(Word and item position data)
## Start

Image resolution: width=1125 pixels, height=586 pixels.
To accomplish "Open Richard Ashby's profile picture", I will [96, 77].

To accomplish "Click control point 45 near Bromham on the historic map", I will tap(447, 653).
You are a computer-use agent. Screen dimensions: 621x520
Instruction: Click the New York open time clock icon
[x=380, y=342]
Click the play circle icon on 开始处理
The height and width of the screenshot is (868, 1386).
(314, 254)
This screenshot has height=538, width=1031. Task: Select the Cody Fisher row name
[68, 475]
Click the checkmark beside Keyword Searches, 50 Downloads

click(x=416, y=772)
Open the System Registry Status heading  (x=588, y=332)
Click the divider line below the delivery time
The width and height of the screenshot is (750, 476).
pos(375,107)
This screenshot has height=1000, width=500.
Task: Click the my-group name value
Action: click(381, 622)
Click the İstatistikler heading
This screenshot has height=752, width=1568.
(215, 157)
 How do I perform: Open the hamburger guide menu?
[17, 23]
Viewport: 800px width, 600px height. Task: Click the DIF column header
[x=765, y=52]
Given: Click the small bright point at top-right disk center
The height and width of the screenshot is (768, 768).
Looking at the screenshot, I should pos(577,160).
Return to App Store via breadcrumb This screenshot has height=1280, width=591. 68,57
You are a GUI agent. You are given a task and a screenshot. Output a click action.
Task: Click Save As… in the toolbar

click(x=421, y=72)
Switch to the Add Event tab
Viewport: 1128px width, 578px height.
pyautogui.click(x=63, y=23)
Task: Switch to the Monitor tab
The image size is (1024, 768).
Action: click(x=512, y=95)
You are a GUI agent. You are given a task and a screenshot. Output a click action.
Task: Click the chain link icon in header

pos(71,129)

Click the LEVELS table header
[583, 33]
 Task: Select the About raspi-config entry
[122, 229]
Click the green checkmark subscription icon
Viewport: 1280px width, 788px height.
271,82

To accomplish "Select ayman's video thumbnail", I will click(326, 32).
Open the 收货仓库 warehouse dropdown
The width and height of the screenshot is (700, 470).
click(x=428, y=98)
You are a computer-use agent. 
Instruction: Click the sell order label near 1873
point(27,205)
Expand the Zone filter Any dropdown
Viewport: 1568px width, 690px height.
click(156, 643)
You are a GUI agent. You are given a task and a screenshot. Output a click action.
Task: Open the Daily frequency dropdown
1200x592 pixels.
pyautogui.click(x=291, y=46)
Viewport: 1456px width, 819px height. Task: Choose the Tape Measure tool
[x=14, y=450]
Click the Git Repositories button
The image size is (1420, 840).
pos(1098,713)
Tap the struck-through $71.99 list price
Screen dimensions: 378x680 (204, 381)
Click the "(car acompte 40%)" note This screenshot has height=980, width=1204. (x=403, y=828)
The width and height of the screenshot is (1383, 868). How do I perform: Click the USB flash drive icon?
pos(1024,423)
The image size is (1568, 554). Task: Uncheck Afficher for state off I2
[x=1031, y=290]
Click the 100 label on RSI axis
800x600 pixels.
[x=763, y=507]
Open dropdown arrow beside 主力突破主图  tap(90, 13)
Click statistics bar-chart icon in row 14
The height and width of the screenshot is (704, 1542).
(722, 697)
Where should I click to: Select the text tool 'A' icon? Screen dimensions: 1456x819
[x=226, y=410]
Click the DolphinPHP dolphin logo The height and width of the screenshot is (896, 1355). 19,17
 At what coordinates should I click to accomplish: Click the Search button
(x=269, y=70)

## End

Rewrite the material above, replacing each occurrence of "GUI agent" with "interface agent" and leaving everything else unchanged.

SOLUTION TO THIS TASK:
Image resolution: width=1125 pixels, height=586 pixels.
To accomplish "Open Richard Ashby's profile picture", I will [96, 77].

To accomplish "Click control point 45 near Bromham on the historic map", I will tap(447, 653).
You are a computer-use agent. Screen dimensions: 621x520
Instruction: Click the New York open time clock icon
[x=380, y=342]
Click the play circle icon on 开始处理
The height and width of the screenshot is (868, 1386).
(314, 254)
This screenshot has height=538, width=1031. Task: Select the Cody Fisher row name
[68, 475]
Click the checkmark beside Keyword Searches, 50 Downloads

click(x=416, y=772)
Open the System Registry Status heading  (x=588, y=332)
Click the divider line below the delivery time
The width and height of the screenshot is (750, 476).
pos(375,107)
This screenshot has height=1000, width=500.
Task: Click the my-group name value
Action: click(381, 622)
Click the İstatistikler heading
This screenshot has height=752, width=1568.
(215, 157)
 How do I perform: Open the hamburger guide menu?
[17, 23]
Viewport: 800px width, 600px height. Task: Click the DIF column header
[x=765, y=52]
Given: Click the small bright point at top-right disk center
The height and width of the screenshot is (768, 768).
Looking at the screenshot, I should pos(577,160).
Return to App Store via breadcrumb This screenshot has height=1280, width=591. 68,57
You are a interface agent. You are given a task and a screenshot. Output a click action.
Task: Click Save As… in the toolbar

click(x=421, y=72)
Switch to the Add Event tab
Viewport: 1128px width, 578px height.
pyautogui.click(x=63, y=23)
Task: Switch to the Monitor tab
The image size is (1024, 768).
Action: click(x=512, y=95)
You are a interface agent. You are given a task and a screenshot. Output a click action.
Task: Click the chain link icon in header

pos(71,129)

Click the LEVELS table header
[583, 33]
 Task: Select the About raspi-config entry
[122, 229]
Click the green checkmark subscription icon
Viewport: 1280px width, 788px height.
271,82

To accomplish "Select ayman's video thumbnail", I will click(326, 32).
Open the 收货仓库 warehouse dropdown
The width and height of the screenshot is (700, 470).
click(x=428, y=98)
You are a computer-use agent. 
Instruction: Click the sell order label near 1873
point(27,205)
Expand the Zone filter Any dropdown
Viewport: 1568px width, 690px height.
click(156, 643)
You are a interface agent. You are given a task and a screenshot. Output a click action.
Task: Open the Daily frequency dropdown
1200x592 pixels.
pyautogui.click(x=291, y=46)
Viewport: 1456px width, 819px height. Task: Choose the Tape Measure tool
[x=14, y=450]
Click the Git Repositories button
The image size is (1420, 840).
pos(1098,713)
Tap the struck-through $71.99 list price
Screen dimensions: 378x680 (204, 381)
Click the "(car acompte 40%)" note This screenshot has height=980, width=1204. (x=403, y=828)
The width and height of the screenshot is (1383, 868). How do I perform: Click the USB flash drive icon?
pos(1024,423)
The image size is (1568, 554). Task: Uncheck Afficher for state off I2
[x=1031, y=290]
Click the 100 label on RSI axis
800x600 pixels.
[x=763, y=507]
Open dropdown arrow beside 主力突破主图  tap(90, 13)
Click statistics bar-chart icon in row 14
The height and width of the screenshot is (704, 1542).
(722, 697)
Where should I click to: Select the text tool 'A' icon? Screen dimensions: 1456x819
[x=226, y=410]
Click the DolphinPHP dolphin logo The height and width of the screenshot is (896, 1355). 19,17
 At what coordinates should I click to accomplish: Click the Search button
(x=269, y=70)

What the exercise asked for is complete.